START

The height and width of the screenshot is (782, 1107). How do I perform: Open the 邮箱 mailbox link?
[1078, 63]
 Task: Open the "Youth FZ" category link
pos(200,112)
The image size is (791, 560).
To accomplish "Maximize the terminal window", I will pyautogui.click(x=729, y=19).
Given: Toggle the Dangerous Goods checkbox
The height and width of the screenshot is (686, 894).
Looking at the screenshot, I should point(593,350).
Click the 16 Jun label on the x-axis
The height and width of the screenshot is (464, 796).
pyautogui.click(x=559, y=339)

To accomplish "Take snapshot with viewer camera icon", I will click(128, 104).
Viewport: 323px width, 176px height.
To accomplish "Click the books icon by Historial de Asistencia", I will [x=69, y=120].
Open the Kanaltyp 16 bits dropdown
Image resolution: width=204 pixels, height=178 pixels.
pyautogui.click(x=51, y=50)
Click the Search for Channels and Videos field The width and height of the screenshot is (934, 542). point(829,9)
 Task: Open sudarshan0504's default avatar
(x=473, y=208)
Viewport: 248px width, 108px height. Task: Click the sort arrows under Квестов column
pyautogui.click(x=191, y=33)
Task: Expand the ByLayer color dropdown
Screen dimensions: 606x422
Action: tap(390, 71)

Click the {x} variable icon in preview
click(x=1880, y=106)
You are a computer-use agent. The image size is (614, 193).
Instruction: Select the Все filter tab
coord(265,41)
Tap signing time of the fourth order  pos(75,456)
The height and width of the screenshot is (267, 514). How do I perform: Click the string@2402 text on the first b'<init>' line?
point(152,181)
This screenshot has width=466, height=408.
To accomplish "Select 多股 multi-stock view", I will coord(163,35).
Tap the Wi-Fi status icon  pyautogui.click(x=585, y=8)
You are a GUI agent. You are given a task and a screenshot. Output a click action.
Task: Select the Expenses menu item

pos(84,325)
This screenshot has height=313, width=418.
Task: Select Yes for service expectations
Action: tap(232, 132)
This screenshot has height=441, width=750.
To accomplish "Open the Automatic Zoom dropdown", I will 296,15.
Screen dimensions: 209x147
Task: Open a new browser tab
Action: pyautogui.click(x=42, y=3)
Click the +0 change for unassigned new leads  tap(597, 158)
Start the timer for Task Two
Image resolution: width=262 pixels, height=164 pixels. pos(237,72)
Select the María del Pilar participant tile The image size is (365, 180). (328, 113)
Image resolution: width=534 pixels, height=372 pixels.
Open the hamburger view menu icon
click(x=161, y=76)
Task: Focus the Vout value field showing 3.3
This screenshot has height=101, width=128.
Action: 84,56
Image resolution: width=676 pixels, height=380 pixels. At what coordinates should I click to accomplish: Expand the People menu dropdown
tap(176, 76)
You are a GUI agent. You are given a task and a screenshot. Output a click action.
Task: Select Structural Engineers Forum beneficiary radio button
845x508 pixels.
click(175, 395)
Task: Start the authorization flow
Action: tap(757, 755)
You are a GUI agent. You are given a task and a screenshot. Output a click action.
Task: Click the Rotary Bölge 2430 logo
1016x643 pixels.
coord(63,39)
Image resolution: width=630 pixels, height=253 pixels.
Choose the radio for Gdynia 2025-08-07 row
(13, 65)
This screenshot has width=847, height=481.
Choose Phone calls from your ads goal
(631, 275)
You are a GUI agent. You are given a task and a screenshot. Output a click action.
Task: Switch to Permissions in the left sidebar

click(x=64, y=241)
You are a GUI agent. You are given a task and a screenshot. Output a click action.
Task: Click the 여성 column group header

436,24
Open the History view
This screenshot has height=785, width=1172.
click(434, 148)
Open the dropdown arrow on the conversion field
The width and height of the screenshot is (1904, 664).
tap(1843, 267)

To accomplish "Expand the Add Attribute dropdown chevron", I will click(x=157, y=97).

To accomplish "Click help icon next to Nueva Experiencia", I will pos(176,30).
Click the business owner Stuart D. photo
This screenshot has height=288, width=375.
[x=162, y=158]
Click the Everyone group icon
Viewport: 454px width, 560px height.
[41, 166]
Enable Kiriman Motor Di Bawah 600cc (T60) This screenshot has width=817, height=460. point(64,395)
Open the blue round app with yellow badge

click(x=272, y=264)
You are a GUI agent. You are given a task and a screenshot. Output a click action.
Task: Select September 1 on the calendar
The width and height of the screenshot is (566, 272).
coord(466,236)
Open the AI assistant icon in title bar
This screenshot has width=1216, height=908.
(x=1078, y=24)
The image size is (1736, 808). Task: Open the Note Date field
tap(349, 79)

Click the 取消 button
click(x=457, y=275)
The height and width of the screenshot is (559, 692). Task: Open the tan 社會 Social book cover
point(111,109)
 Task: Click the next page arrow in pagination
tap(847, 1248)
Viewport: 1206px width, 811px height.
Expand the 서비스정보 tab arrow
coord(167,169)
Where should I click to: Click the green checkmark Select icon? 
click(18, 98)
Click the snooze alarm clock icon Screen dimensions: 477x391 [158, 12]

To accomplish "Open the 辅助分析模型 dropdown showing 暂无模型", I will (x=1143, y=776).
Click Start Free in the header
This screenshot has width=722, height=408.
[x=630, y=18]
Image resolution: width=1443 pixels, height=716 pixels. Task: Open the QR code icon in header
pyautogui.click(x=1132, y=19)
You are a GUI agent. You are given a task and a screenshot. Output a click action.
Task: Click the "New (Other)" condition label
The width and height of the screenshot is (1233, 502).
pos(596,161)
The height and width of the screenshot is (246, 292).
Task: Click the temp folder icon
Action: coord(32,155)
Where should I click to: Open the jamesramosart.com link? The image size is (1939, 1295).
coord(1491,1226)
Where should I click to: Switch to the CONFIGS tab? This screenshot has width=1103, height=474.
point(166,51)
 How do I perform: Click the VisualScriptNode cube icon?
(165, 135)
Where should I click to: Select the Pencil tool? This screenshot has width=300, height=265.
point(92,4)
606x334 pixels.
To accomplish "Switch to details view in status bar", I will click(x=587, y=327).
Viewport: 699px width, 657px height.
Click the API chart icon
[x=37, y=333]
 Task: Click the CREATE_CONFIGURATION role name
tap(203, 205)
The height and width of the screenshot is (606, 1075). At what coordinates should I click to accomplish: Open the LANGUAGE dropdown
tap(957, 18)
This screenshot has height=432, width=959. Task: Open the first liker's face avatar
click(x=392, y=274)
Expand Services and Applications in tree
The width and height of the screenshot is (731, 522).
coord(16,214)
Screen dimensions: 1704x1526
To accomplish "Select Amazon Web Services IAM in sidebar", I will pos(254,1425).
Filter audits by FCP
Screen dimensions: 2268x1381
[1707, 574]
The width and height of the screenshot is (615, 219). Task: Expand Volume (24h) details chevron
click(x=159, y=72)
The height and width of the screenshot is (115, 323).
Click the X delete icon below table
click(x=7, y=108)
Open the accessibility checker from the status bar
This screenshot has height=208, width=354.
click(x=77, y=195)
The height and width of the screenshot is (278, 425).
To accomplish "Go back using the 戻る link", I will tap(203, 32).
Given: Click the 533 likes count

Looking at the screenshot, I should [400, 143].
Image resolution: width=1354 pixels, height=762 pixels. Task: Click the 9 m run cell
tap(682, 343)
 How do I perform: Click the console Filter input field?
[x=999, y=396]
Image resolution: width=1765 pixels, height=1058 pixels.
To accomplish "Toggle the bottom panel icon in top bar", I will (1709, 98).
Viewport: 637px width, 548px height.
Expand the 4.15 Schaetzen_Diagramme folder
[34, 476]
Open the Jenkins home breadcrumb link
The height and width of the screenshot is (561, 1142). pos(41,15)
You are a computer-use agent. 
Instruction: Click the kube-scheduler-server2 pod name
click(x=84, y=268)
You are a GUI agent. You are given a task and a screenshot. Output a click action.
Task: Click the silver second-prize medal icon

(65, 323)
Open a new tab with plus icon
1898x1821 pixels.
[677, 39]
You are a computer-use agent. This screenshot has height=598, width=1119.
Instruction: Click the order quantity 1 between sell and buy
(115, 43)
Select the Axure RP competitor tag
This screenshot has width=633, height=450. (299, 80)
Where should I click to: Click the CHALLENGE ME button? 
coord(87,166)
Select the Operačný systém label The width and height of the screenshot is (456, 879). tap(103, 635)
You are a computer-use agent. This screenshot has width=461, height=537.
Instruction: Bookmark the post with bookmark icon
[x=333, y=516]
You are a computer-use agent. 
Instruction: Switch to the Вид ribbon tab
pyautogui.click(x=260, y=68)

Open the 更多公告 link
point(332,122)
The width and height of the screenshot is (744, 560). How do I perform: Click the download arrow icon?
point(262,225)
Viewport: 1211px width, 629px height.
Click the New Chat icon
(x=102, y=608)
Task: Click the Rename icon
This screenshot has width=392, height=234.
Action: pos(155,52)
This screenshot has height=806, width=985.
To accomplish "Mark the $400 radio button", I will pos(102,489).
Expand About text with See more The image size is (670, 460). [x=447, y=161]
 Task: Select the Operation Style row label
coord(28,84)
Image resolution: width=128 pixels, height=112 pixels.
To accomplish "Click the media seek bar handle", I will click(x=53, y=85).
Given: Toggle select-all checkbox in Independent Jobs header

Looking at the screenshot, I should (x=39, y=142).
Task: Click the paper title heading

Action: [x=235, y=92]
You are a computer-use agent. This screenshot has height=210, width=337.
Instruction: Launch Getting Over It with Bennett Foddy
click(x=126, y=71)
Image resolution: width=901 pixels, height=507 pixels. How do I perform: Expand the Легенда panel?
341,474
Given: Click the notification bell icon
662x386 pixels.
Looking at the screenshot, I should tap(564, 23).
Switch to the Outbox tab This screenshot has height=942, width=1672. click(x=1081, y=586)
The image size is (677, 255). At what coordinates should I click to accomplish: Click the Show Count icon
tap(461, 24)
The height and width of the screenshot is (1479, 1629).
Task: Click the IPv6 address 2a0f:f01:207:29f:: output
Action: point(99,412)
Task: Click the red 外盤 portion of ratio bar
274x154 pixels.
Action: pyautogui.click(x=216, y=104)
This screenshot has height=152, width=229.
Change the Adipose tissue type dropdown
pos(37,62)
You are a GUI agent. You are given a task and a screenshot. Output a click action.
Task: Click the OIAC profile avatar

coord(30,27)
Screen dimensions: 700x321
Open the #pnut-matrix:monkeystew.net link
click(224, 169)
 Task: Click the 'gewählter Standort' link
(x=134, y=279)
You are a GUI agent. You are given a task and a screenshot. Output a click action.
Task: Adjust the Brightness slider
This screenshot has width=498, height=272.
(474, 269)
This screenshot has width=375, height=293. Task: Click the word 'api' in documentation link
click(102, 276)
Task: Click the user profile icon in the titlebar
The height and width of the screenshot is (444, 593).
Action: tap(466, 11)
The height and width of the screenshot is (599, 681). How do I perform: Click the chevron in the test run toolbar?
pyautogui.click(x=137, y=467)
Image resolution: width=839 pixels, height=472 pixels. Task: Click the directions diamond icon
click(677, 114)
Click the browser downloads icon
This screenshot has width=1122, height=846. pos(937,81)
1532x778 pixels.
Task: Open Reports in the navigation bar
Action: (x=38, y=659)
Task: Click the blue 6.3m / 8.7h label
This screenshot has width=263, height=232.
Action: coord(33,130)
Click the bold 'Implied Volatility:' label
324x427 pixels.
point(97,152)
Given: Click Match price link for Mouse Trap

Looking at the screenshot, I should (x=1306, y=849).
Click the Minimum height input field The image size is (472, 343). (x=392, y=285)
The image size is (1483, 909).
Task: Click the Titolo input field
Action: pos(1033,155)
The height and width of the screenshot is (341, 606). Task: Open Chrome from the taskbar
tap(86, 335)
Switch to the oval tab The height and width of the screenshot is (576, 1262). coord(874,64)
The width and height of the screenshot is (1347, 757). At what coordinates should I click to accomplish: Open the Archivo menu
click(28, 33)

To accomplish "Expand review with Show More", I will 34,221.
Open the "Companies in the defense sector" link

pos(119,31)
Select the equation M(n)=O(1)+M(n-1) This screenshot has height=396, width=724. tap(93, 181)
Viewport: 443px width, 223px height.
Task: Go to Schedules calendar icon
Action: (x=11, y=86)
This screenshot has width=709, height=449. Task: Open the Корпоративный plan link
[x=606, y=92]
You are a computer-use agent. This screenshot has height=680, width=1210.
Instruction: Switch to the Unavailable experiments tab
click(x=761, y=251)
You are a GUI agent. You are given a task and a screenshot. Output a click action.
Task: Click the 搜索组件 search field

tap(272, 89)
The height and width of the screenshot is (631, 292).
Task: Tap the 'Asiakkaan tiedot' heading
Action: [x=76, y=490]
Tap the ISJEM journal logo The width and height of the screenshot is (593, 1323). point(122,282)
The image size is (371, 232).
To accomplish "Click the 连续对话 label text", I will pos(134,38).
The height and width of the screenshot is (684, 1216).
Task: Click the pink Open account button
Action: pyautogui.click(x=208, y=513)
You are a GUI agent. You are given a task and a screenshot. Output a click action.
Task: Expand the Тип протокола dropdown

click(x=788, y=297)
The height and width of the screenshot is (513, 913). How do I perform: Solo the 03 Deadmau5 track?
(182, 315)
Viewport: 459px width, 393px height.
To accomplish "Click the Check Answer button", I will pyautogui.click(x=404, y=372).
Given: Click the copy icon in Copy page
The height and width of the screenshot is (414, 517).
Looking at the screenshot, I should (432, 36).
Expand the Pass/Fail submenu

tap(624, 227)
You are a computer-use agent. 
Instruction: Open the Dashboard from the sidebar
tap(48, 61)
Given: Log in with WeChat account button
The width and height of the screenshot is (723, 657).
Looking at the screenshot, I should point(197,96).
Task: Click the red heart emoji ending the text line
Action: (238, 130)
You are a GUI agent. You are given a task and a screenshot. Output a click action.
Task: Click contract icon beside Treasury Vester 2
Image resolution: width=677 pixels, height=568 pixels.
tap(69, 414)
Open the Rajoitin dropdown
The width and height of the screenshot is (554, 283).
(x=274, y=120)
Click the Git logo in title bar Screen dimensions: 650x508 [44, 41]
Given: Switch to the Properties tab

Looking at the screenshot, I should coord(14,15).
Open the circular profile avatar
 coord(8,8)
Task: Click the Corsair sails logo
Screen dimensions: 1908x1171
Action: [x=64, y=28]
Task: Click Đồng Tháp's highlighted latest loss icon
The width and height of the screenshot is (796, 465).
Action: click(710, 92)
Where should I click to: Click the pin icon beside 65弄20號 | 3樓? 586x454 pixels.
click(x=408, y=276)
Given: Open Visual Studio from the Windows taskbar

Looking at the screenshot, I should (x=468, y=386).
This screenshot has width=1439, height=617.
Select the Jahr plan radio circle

END

▸ PROBLEM TO SOLVE
Please express the lines above, from the first one through the line containing "(x=473, y=208)" (inclusive), as a JSON list of strings with one string per line, omitting blank lines.

▸ ANSWER BELOW
[
  "The height and width of the screenshot is (782, 1107). How do I perform: Open the 邮箱 mailbox link?",
  "[1078, 63]",
  " Task: Open the \"Youth FZ\" category link",
  "pos(200,112)",
  "The image size is (791, 560).",
  "To accomplish \"Maximize the terminal window\", I will pyautogui.click(x=729, y=19).",
  "Given: Toggle the Dangerous Goods checkbox",
  "The height and width of the screenshot is (686, 894).",
  "Looking at the screenshot, I should point(593,350).",
  "Click the 16 Jun label on the x-axis",
  "The height and width of the screenshot is (464, 796).",
  "pyautogui.click(x=559, y=339)",
  "To accomplish \"Take snapshot with viewer camera icon\", I will click(128, 104).",
  "Viewport: 323px width, 176px height.",
  "To accomplish \"Click the books icon by Historial de Asistencia\", I will [x=69, y=120].",
  "Open the Kanaltyp 16 bits dropdown",
  "Image resolution: width=204 pixels, height=178 pixels.",
  "pyautogui.click(x=51, y=50)",
  "Click the Search for Channels and Videos field The width and height of the screenshot is (934, 542). point(829,9)",
  " Task: Open sudarshan0504's default avatar",
  "(x=473, y=208)"
]